Что ж, хотелось бы верить в лучшее. Мадам Хегер, твердая сторонница женского образования, является верным другом своего пола. Тем не менее жизнь привела ее к выводу, что мужчины часто пробираются на ощупь в тумане стремлений или двигаются подобно лунатикам, тогда как женщины знают, очень хорошо знают, что делают.
— Интересно, что именно в карнавале так решительно вам не понравилось? — смеется месье Хегер, когда они сворачивают на Руи-де-Изабель. — В вас просто говорит протестантка? Не берите в голову. Простите, что прогулка оказалась неприятной.
— Что вы, что вы. Разве создалось такое впечатление? Я очень благодарна, месье, что вы показали мне карнавал. Это весьма поучительно, — говорит Шарлотта.
Он снова смеется.
— Эффект, диаметрально противоположный ожидаемому. Карнавал — это когда срываются с цепи и отпускают поводья. Когда все переворачивается с ног на голову. Традиция l’abbé de liesse — несомненно, даже в Англии…
— Владыка буянов, да. Я понимаю. На самом деле мне нравится Владыка буянов; думаю, из всех владык я последовала бы за ним. Полагаю, меня отвращает… Но, боюсь, я оскорблю вашу веру, месье.
— Моя вера тысячу раз непоколебима, — заявляет месье Хегер, хотя его подбородок подскакивает вверх, а зубы сильнее сжимают сигару.
— В общем, это что-то вроде лицемерия…
— Ха! — Растянувшиеся в улыбке губы, нахмуренные брови, причмокивание.
— Я не знаю, как иначе это выразить. Грядет Великий пост, когда вам всем придется терпеть лишения, а вы устраиваете пиршество, во время которого предаетесь всяческим утехам. Но ведь весь этот маскарад и обжорство не что иное, как признание, что Великий пост не имеет смысла. Если собираетесь смирять плоть и считаете, что это хорошо, делайте это последовательно. А не потому, что так написано в каком-то бессмысленном календаре.

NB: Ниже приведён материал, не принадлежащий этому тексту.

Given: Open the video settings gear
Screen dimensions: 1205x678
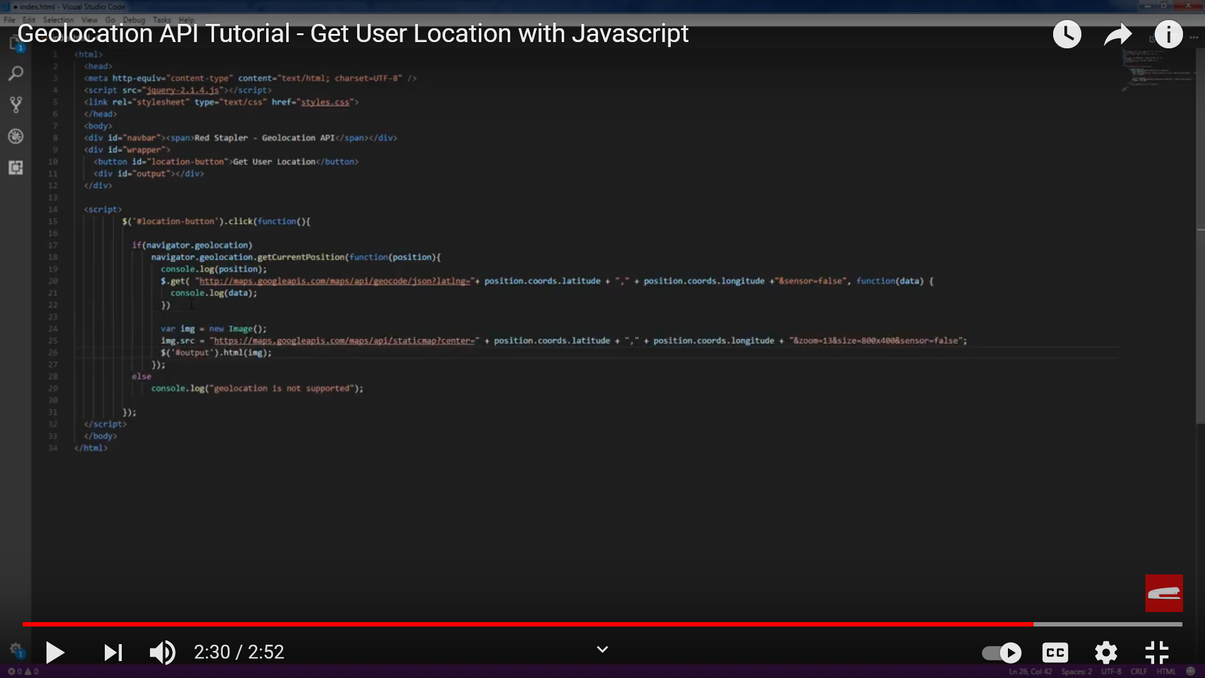Looking at the screenshot, I should (x=1106, y=652).
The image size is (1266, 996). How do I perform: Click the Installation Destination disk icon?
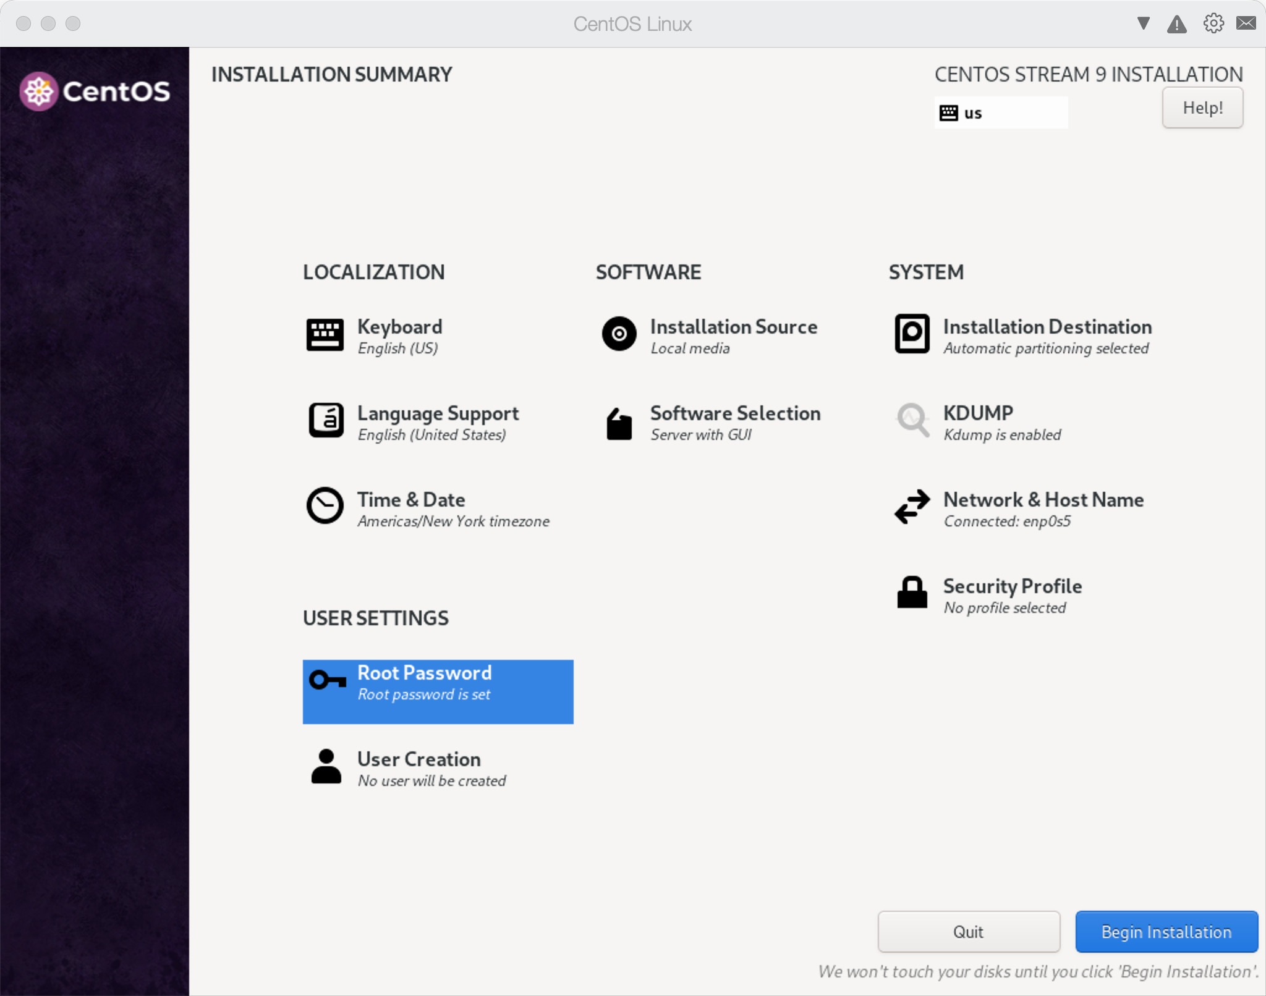912,334
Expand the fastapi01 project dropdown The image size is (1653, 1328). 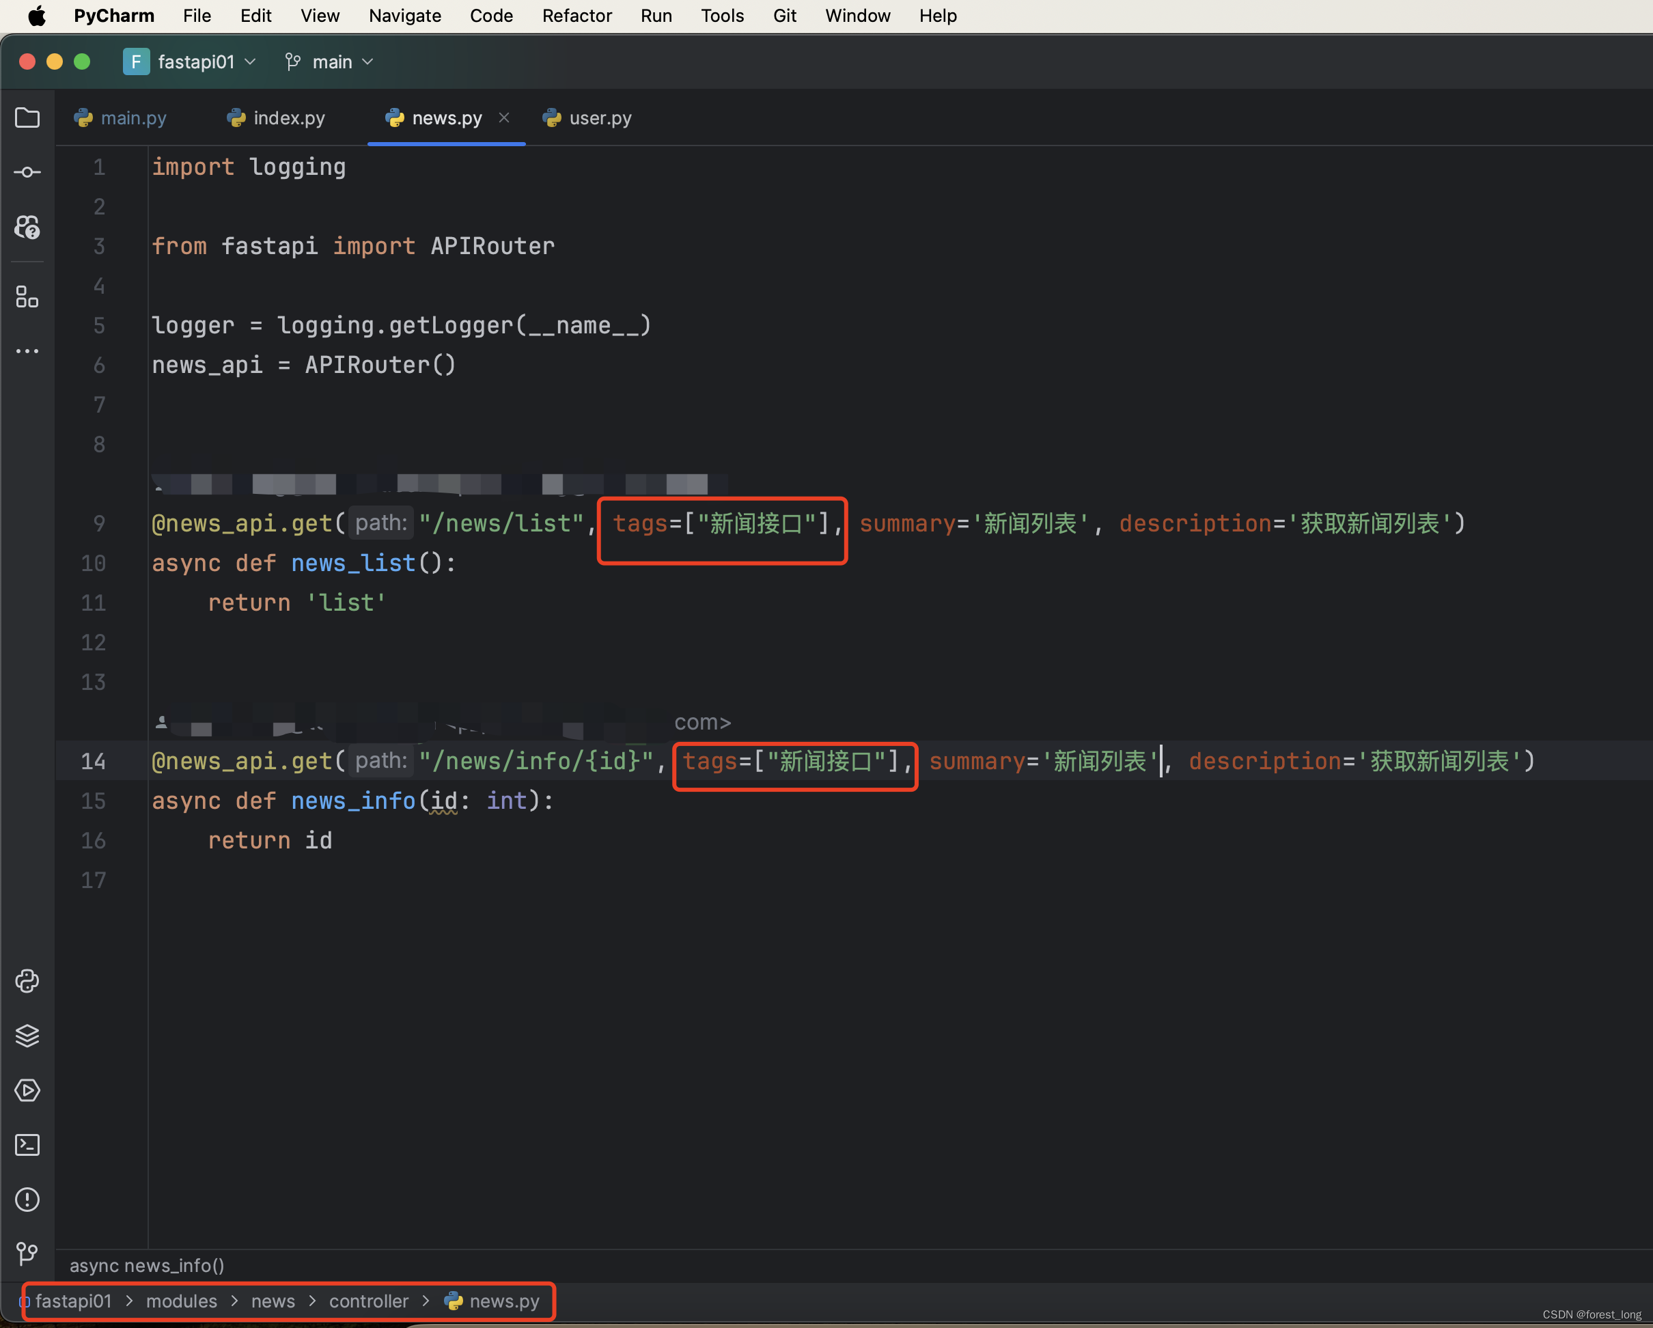tap(250, 61)
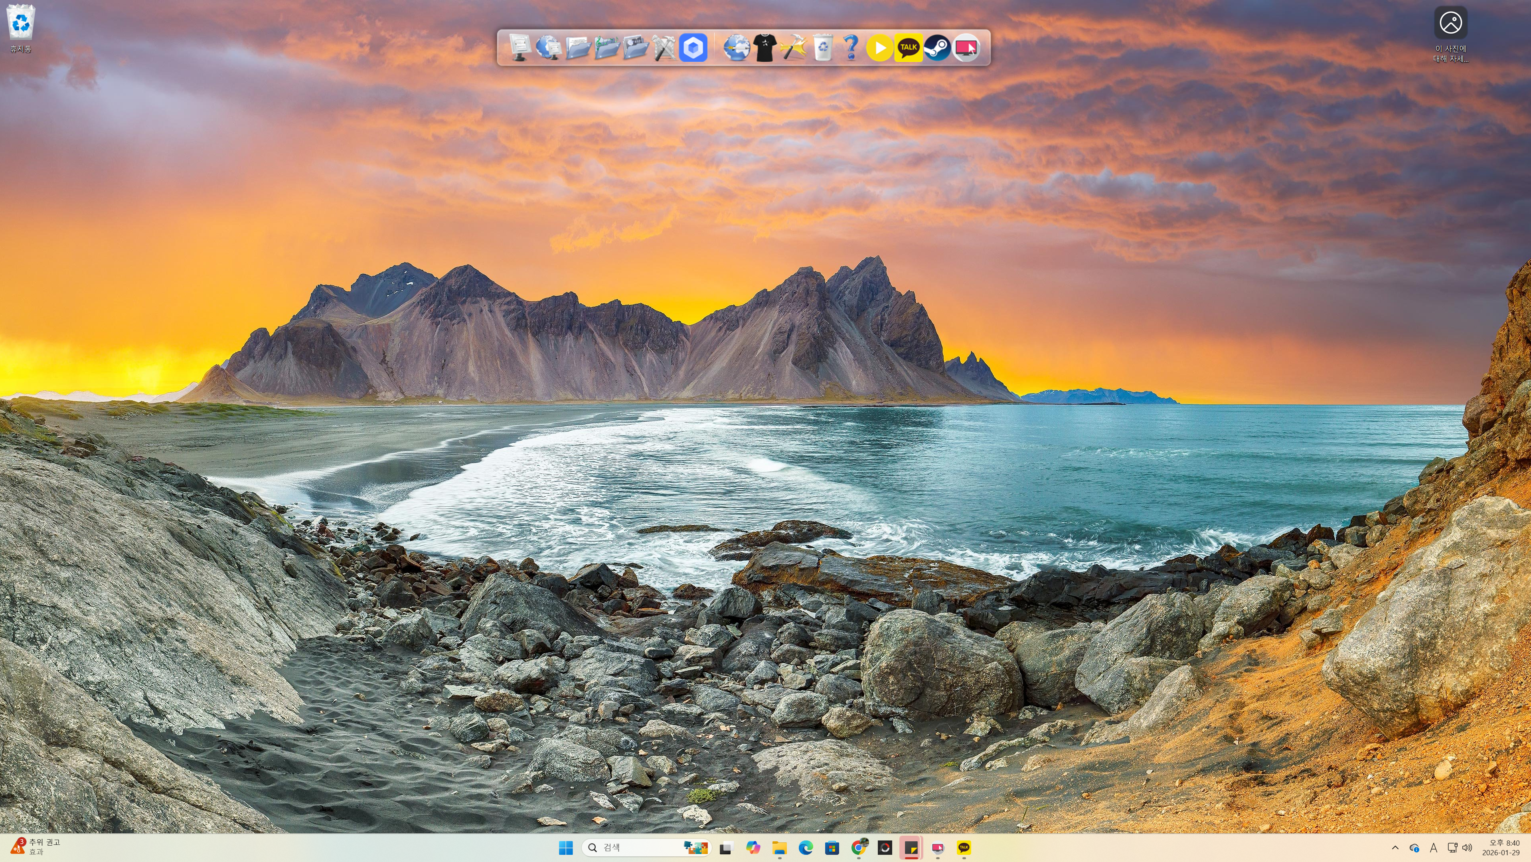Open the wrench and hammer dock icon
This screenshot has height=862, width=1531.
click(x=664, y=48)
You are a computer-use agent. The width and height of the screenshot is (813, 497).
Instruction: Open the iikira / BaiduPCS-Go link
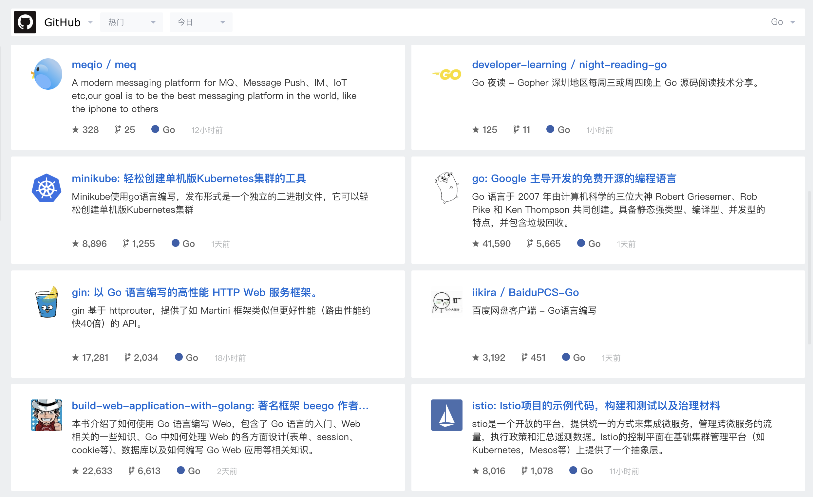[x=525, y=293]
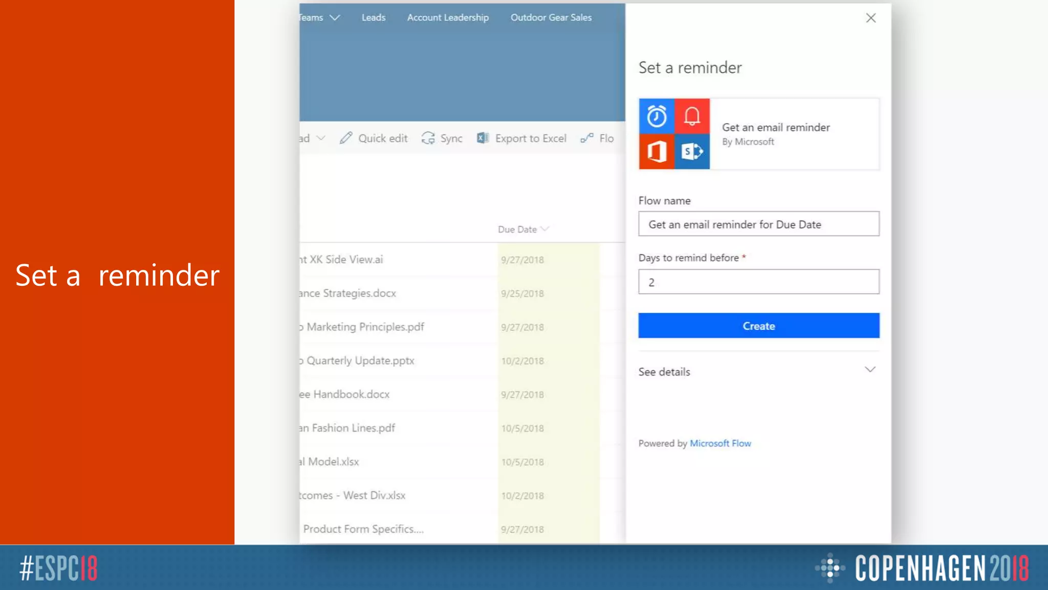Click the Excel export icon
1048x590 pixels.
[x=483, y=138]
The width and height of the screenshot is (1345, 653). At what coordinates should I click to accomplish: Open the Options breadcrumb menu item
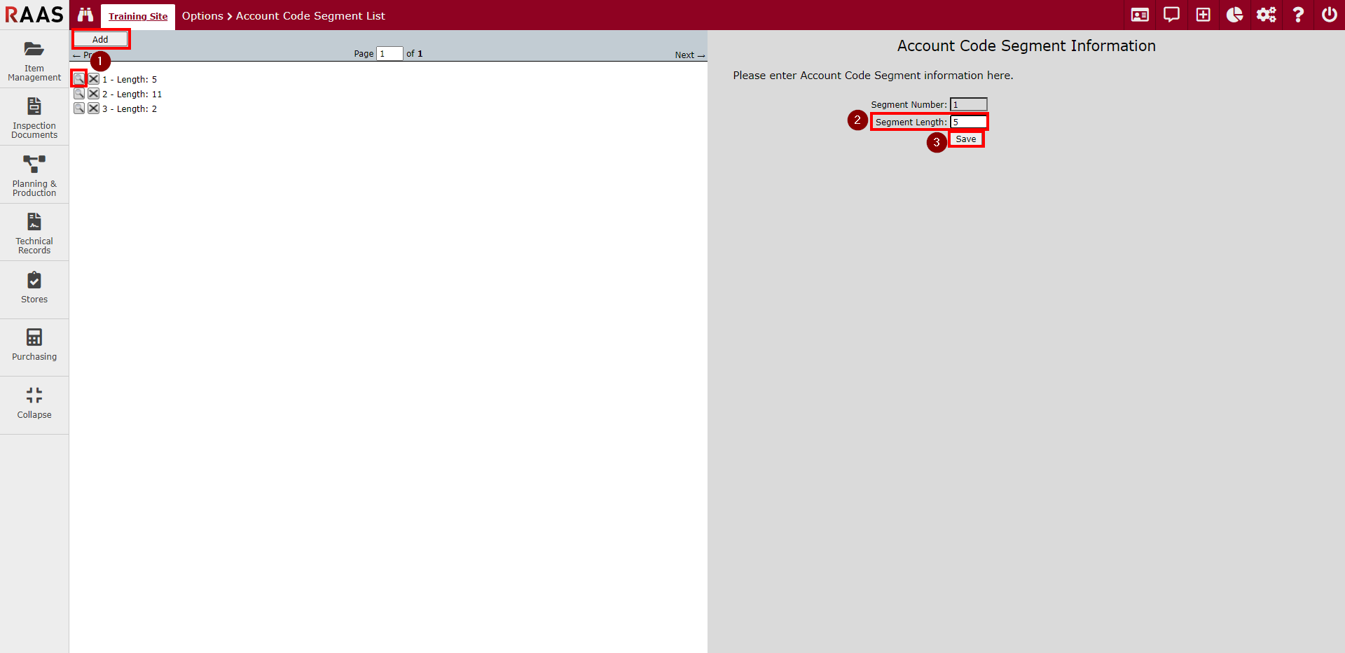click(x=202, y=15)
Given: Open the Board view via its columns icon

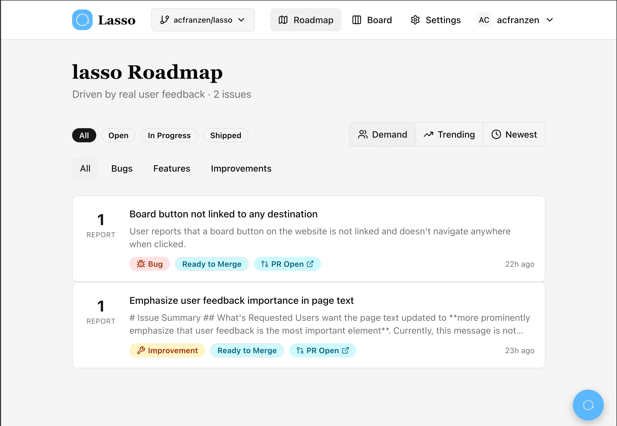Looking at the screenshot, I should (x=357, y=19).
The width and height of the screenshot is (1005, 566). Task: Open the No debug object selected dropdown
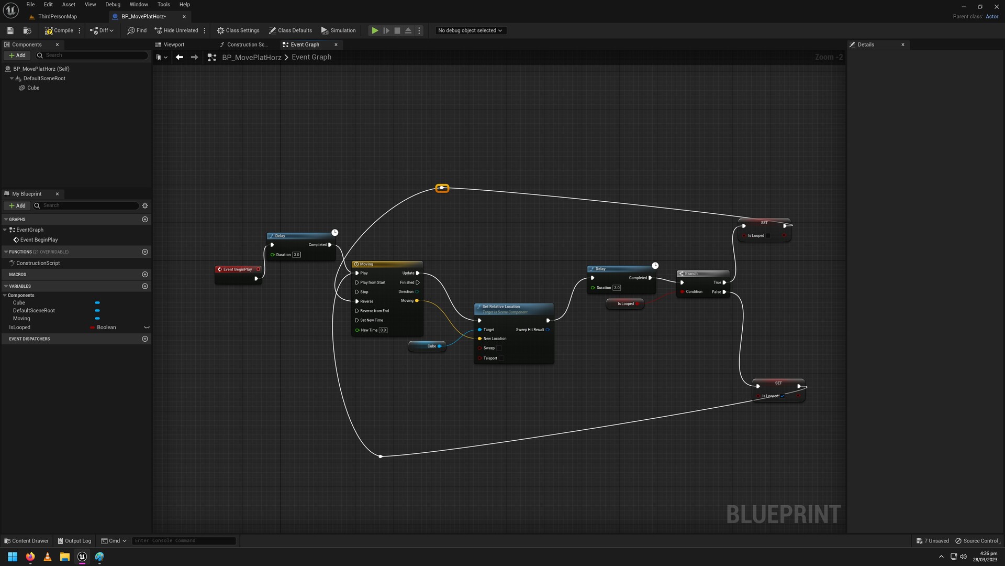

— Значит, мадемуазель Бронте, вы полагаете, что за пределами вашей личной совести нет никаких нравственных или духовных авторитетов?
— Да. И это, на мой взгляд, является определением протестанта. Простите, месье Хегер, мы опять вернулись к старым баррикадам.
— Нет, нет, нет, я просто-таки очарован. Во мне все решительно восстает против ваших слов. Но когда их говорите вы, я должен уделить им внимание. Должен бросить оружие, отстегнуть нагрудник доспехов и пойти им навстречу с раскрытой грудью.
— Фи, месье, если бы вы использовали эти фигуры в сочинении, мне пришлось бы, на ваш собственный манер, свирепо нацарапать на полях: «Притянутый за уши образ, избавьтесь от него».
— Я действительно настолько суров? — Он качает головой и грустно улыбается. — Не отвечайте. Но карнавал, знаете ли, эти маски… разве это не чудесный выход эмоциям, хотя бы время от времени? Быть в маске, быть другим, быть — на украденный, но дозволенный миг — не самим собой?